-- EXERCISE MATERIALS start --
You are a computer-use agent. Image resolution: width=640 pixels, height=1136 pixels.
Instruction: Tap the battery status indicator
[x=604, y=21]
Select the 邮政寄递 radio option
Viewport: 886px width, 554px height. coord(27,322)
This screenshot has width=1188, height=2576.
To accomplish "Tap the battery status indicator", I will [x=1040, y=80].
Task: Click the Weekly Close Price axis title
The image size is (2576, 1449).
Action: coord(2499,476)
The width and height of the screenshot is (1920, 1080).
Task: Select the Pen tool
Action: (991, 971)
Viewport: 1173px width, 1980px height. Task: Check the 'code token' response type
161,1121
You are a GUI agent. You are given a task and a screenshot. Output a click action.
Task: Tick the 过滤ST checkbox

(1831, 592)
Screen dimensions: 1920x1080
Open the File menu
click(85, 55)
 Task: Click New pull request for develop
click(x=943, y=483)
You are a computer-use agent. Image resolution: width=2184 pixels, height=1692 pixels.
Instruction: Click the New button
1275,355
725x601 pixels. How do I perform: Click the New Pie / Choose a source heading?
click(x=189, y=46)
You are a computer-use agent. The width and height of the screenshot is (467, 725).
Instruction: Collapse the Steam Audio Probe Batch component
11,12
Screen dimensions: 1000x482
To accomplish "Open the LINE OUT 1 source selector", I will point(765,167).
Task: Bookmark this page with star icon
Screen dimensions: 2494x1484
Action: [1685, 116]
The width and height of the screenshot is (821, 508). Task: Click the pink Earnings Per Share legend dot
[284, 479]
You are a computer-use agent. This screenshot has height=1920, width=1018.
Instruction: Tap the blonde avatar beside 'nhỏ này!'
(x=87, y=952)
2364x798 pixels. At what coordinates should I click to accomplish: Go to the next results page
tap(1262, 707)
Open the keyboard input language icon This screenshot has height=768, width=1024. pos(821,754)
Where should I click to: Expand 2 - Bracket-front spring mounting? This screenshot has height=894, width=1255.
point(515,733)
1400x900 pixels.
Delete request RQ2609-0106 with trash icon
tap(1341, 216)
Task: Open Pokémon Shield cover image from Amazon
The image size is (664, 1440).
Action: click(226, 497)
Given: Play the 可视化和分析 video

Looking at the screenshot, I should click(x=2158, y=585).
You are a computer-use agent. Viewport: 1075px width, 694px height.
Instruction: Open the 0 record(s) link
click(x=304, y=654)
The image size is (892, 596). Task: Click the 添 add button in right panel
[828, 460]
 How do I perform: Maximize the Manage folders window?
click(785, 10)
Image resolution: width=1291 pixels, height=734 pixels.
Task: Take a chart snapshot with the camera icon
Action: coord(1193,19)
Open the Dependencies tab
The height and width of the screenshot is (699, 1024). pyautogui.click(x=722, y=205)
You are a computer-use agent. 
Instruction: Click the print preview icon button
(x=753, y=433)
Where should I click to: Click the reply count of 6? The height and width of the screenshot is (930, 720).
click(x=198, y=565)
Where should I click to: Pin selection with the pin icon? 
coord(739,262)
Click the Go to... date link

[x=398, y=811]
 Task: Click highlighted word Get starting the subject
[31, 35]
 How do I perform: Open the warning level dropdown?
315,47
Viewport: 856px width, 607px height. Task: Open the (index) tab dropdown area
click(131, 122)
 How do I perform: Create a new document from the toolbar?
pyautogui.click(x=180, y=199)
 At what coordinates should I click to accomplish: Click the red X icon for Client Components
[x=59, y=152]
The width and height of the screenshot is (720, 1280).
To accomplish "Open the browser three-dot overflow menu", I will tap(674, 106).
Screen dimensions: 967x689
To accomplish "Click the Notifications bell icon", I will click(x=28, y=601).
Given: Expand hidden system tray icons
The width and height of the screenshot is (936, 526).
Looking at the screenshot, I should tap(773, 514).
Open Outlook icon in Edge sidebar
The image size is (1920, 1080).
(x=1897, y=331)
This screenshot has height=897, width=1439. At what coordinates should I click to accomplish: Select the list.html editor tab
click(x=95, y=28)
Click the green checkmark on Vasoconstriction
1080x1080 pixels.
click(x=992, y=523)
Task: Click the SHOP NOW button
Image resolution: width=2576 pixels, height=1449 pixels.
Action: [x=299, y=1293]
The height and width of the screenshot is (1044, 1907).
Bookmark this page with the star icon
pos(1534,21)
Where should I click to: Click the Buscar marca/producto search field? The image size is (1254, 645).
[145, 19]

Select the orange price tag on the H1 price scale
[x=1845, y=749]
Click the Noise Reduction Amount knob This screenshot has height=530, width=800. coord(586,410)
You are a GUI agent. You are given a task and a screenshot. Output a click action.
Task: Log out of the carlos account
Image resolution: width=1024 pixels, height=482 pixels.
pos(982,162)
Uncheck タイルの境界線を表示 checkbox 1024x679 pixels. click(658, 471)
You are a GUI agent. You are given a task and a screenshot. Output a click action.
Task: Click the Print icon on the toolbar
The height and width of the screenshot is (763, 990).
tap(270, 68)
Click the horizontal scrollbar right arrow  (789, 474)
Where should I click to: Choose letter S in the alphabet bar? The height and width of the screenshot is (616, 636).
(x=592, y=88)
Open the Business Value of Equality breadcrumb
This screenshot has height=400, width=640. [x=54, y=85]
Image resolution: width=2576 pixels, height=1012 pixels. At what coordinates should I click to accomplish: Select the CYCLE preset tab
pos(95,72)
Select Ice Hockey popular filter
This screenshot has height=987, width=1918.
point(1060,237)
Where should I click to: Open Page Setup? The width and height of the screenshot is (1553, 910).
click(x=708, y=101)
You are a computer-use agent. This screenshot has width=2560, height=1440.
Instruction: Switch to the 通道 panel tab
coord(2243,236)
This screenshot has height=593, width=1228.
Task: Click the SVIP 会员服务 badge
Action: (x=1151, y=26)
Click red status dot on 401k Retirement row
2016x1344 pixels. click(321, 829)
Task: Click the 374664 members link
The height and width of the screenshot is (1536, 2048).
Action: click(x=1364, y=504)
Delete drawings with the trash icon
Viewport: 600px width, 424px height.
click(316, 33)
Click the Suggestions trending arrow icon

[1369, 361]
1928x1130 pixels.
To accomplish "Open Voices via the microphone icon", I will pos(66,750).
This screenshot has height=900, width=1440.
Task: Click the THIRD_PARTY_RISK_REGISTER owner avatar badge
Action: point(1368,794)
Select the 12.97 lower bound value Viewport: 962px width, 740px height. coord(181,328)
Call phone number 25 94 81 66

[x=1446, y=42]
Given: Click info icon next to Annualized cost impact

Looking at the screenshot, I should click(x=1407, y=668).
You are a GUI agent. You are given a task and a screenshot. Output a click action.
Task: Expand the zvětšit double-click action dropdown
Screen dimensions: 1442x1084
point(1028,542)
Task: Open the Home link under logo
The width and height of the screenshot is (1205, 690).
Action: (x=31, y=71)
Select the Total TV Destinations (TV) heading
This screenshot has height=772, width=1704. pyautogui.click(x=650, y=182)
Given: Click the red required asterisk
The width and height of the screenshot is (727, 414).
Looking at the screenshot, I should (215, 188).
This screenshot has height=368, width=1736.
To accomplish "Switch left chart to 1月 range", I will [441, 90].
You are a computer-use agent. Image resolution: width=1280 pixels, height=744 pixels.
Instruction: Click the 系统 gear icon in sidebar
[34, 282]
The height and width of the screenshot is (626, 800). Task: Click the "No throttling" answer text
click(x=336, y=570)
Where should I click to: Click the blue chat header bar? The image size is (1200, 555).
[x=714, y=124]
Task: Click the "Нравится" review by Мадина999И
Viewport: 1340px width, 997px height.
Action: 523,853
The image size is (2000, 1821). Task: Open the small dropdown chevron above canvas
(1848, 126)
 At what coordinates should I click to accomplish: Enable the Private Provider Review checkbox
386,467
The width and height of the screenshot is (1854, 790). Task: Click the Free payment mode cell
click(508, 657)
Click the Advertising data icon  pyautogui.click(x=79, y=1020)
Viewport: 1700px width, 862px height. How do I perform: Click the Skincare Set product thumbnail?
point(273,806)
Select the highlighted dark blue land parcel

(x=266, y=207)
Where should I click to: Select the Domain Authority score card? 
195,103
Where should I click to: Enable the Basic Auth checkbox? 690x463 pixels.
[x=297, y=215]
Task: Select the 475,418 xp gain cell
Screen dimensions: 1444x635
-- EXERCISE MATERIALS end --
Could you reproduce the entries between the line holding "Uncheck タイルの境界線を表示 checkbox" and the line holding "click(x=708, y=101)", inclusive, and nothing else?

EXERCISE ANSWER:
Uncheck タイルの境界線を表示 checkbox 1024x679 pixels. click(658, 471)
You are a GUI agent. You are given a task and a screenshot. Output a click action.
Task: Click the Print icon on the toolbar
The height and width of the screenshot is (763, 990).
tap(270, 68)
Click the horizontal scrollbar right arrow  (789, 474)
Where should I click to: Choose letter S in the alphabet bar? The height and width of the screenshot is (616, 636).
(x=592, y=88)
Open the Business Value of Equality breadcrumb
This screenshot has height=400, width=640. [x=54, y=85]
Image resolution: width=2576 pixels, height=1012 pixels. At what coordinates should I click to accomplish: Select the CYCLE preset tab
pos(95,72)
Select Ice Hockey popular filter
This screenshot has height=987, width=1918.
point(1060,237)
Where should I click to: Open Page Setup? The width and height of the screenshot is (1553, 910).
click(x=708, y=101)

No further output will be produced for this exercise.